_Try it_. The first line of the entries through the line bearing "Don Roy King (319, 362)": copy these lines exactly and return nothing else.

_Stored data entries_.

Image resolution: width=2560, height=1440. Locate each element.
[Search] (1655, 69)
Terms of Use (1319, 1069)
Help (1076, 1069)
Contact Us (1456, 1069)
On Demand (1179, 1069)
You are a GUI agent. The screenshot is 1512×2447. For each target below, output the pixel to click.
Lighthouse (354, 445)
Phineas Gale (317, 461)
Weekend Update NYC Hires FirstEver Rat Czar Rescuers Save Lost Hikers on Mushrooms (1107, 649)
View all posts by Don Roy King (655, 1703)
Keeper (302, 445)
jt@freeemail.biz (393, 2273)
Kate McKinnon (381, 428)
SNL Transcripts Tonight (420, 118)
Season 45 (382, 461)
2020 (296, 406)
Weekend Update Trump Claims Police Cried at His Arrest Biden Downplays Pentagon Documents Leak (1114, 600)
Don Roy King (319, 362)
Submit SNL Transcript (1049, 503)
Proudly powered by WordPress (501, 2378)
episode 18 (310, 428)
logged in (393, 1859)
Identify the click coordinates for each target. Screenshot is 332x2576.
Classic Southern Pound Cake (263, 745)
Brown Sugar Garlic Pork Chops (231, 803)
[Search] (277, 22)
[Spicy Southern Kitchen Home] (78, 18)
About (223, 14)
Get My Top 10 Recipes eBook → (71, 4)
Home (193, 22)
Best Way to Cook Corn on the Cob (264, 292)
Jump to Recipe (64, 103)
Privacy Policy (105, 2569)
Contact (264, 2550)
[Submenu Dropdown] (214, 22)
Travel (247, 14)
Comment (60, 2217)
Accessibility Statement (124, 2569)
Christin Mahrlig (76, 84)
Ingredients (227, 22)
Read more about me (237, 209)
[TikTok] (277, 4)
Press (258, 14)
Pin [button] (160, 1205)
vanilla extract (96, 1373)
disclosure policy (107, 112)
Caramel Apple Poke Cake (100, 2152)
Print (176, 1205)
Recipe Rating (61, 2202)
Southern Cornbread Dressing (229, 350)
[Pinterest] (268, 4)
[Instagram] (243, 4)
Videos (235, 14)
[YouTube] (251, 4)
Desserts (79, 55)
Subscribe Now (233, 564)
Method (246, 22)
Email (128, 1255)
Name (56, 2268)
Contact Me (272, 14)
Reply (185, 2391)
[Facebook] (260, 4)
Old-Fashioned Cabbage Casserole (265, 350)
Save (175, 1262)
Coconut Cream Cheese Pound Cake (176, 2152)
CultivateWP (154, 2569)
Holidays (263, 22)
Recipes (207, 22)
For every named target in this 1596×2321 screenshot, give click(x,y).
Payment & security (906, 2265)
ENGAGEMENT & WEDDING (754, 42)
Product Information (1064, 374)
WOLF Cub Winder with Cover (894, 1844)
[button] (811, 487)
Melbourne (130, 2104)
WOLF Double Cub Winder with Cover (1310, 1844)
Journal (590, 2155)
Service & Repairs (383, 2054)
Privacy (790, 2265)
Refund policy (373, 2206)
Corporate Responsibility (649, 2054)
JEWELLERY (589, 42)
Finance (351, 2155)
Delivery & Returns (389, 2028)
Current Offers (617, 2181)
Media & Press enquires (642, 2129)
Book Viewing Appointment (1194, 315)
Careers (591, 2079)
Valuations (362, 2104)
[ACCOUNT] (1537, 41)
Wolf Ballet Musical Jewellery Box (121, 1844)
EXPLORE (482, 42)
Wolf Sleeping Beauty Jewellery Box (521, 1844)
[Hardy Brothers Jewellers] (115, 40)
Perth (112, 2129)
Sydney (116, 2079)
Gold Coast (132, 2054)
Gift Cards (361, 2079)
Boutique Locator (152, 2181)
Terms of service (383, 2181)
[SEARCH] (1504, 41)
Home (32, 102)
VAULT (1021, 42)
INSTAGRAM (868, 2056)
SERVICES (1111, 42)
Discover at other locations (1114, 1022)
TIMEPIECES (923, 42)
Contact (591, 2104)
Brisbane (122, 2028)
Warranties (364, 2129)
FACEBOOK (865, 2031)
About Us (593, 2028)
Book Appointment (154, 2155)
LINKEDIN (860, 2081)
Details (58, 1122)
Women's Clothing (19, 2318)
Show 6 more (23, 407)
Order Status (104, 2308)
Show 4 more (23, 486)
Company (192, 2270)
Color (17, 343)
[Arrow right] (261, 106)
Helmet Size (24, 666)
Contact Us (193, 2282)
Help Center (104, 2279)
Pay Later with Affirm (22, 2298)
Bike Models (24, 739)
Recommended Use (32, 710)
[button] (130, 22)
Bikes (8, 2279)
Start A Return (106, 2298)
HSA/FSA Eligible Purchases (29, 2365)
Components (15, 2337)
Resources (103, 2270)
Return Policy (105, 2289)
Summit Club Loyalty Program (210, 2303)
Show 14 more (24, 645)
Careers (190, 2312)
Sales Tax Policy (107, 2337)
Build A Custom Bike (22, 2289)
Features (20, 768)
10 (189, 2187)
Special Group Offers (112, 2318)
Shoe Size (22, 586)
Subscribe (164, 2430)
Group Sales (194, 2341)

_Task result_.
Image resolution: width=2560, height=1440. Locate each element.
[Search] (1655, 69)
Terms of Use (1319, 1069)
Help (1076, 1069)
Contact Us (1456, 1069)
On Demand (1179, 1069)
You are a GUI agent. The screenshot is 1512×2447. For each target below, output the pixel to click.
Lighthouse (354, 445)
Phineas Gale (317, 461)
Weekend Update NYC Hires FirstEver Rat Czar Rescuers Save Lost Hikers on Mushrooms (1107, 649)
View all posts by Don Roy King (655, 1703)
Keeper (302, 445)
jt@freeemail.biz (393, 2273)
Kate McKinnon (381, 428)
SNL Transcripts Tonight (420, 118)
Season 45 (382, 461)
2020 (296, 406)
Weekend Update Trump Claims Police Cried at His Arrest Biden Downplays Pentagon Documents Leak (1114, 600)
Don Roy King (319, 362)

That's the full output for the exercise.